For unemployment statistics, most West Michigan reporting units are at least a full percentage point better off than a year ago. The Kent County unemployment number for March came in at 3.3 percent, Ottawa County at 3.2 percent, and Kalamazoo County at 3.7 percent. The employment picture is the best it has been since the recovery began seven years ago.
For our local survey, the index of Employment remains positive at +11, slightly lower than the +14 reported for March. As long as the Employment index remains positive, we should expect to see some modest improvement in our local unemployment rates. However, the industrial sector alone cannot be counted on to unilaterally drive the unemployment rates lower.
Although many factors fostered the Great Depression 85 years ago, the trade war ignited by Smoot-Hawley tariffs is often cited as a significant factor. The Economist magazine, a British publication, worries a new trade war could be spawned by the political rhetoric of the 2016 presidential election. The editors complain that all of the top presidential candidates in both parties favor new trade restrictions, presumably to “protect American jobs.” This language harkens back to Smoot-Hawley, and raises the prospects of potential trade wars breaking out with some of our major trading partners.
As of March 1, the Department of Commerce imposed tariffs of 266 percent on some Chinese steel imports. So far, the Chinese have not responded. Based on past history, some response is almost inevitable. For all of 2015 and most of 2016, our index of Prices has been sharply negative. However, for March and April, the index has returned to positive, rising to +14 and +6, respectively.
Although most of the basic commodities prices are no longer falling, the big problem is the recent imposition of tariffs on Chinese steel has resulted in almost every size, shape and grade of steel going up in price. For the office furniture and automotive industries, the lower steel prices were good for the bottom lines of major firms and parts producers. However, higher steel prices are probably here to stay, at least as long as the world economy stays out of trouble.

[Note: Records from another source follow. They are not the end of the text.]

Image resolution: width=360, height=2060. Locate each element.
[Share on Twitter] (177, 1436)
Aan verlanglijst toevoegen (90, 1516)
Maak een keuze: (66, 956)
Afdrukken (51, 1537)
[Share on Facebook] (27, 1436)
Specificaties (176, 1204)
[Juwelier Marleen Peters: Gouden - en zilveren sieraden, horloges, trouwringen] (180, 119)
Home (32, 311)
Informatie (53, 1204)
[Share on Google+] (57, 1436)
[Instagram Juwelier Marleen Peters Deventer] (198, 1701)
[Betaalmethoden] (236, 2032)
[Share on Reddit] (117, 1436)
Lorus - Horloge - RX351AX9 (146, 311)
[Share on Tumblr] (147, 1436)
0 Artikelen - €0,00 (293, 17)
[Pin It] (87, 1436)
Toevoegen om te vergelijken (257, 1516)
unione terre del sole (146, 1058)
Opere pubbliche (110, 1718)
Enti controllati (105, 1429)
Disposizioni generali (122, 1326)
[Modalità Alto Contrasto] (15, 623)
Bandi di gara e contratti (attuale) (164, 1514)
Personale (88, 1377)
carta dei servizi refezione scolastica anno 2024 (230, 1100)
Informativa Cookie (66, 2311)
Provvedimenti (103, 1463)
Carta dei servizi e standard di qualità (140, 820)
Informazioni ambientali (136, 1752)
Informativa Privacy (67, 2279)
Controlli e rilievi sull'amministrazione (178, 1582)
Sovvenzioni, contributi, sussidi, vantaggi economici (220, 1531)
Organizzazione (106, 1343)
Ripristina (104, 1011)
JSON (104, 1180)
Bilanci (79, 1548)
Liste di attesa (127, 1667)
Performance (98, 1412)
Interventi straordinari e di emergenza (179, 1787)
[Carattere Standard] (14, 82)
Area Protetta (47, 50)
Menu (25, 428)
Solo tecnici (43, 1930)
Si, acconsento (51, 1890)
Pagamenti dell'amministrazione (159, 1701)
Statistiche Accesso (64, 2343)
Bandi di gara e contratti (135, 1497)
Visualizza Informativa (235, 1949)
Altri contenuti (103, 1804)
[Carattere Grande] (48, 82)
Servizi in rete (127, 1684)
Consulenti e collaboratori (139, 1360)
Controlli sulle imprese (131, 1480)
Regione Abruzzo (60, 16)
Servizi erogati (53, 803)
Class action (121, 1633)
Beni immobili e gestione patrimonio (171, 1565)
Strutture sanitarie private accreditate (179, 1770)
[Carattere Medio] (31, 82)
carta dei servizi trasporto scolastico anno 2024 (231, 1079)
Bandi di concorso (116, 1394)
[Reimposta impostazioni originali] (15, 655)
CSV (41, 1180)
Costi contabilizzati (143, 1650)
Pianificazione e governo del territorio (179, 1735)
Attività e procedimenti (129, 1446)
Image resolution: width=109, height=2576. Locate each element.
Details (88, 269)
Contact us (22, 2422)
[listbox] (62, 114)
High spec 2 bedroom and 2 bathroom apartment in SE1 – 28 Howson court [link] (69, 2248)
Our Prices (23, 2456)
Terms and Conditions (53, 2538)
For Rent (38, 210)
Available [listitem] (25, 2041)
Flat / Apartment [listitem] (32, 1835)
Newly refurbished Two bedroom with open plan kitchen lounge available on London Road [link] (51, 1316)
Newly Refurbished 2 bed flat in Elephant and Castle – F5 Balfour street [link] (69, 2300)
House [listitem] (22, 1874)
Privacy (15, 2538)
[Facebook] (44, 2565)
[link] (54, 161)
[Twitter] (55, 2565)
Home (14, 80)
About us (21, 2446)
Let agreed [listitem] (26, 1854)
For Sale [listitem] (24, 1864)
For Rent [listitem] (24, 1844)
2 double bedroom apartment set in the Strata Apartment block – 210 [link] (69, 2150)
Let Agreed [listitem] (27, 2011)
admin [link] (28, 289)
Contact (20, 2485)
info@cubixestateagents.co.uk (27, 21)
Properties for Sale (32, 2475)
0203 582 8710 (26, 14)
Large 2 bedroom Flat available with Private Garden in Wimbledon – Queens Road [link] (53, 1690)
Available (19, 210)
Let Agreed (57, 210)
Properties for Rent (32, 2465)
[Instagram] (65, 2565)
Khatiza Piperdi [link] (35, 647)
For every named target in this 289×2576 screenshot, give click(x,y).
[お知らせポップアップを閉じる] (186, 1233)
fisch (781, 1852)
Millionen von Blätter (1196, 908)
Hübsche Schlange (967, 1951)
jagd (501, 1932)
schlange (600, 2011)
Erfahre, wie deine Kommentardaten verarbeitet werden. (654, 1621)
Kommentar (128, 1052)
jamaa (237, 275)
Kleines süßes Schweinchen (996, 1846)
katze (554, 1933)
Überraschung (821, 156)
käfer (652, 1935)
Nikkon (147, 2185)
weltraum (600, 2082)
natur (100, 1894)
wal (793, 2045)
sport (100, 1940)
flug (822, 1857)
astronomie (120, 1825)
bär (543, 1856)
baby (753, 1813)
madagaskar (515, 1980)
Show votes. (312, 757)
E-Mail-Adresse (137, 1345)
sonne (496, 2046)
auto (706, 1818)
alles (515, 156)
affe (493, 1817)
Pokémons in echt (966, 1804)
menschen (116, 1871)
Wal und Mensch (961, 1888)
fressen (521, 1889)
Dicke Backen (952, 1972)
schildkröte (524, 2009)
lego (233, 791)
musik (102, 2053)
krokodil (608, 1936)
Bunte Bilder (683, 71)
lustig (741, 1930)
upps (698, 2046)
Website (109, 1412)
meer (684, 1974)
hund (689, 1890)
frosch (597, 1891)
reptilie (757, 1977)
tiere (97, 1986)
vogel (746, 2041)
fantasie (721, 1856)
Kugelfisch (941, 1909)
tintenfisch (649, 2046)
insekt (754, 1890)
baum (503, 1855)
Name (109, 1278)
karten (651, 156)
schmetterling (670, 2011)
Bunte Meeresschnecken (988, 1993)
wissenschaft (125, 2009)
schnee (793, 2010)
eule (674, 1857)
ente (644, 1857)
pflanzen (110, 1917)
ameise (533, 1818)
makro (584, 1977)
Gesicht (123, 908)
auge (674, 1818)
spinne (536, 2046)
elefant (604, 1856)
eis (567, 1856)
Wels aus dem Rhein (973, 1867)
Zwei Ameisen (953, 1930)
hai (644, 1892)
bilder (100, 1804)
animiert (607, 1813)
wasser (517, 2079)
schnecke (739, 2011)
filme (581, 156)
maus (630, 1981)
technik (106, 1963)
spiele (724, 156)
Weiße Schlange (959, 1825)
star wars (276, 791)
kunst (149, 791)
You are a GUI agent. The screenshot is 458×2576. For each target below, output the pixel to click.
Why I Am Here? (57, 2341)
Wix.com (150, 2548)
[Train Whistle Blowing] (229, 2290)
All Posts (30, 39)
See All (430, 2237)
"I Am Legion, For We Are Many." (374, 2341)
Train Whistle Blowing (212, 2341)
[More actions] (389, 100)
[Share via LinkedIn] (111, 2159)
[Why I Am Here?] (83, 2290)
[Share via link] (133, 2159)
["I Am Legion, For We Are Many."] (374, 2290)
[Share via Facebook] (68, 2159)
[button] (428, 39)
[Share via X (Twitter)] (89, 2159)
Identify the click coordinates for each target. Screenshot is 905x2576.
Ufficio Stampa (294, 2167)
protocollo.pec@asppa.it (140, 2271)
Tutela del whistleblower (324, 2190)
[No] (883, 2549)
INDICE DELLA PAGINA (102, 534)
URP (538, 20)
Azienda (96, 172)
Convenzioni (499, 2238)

Coming on the heels of a tepid 1.4 percent growth rate for the fourth quarter of 2015, the first quarter of 2016 GDP release from the Commerce Department was a disappointment. Although the initial report of 0.5 percent growth is “preliminary,” it still portends the best we can hope for is more slow growth for the next few months.
We continue to balance the good news with the bad. Subject to the obvious limitations, our local unemployment rates have returned to near-full employment. The national ISM index remains marginally positive, and local statistics have resumed the pattern of slow growth. However, numerous countries have slid into recession, and European growth, while still positive, is disappointing in view of the central bank’s accommodative monetary policy.
The PMI from China remains negative, but since the government news agency seized the survey from HSBC about four months ago, we wonder whether the real numbers might be even weaker. A recent Wall Street Journal article questions the efficacy of economic data coming from India. Right now, it appears that the U.S. economy is going sideways, and the slow growth we have seen for the last seven years may get even slower. Locally, as long as auto sales and office furniture sales remain strong, West Michigan should continue to outpace the overall U.S. economy, but there is no prospect for faster growth.
Brian Long, Ph.D., is director of supply management research at Seidman College of Business, Grand Valley State University.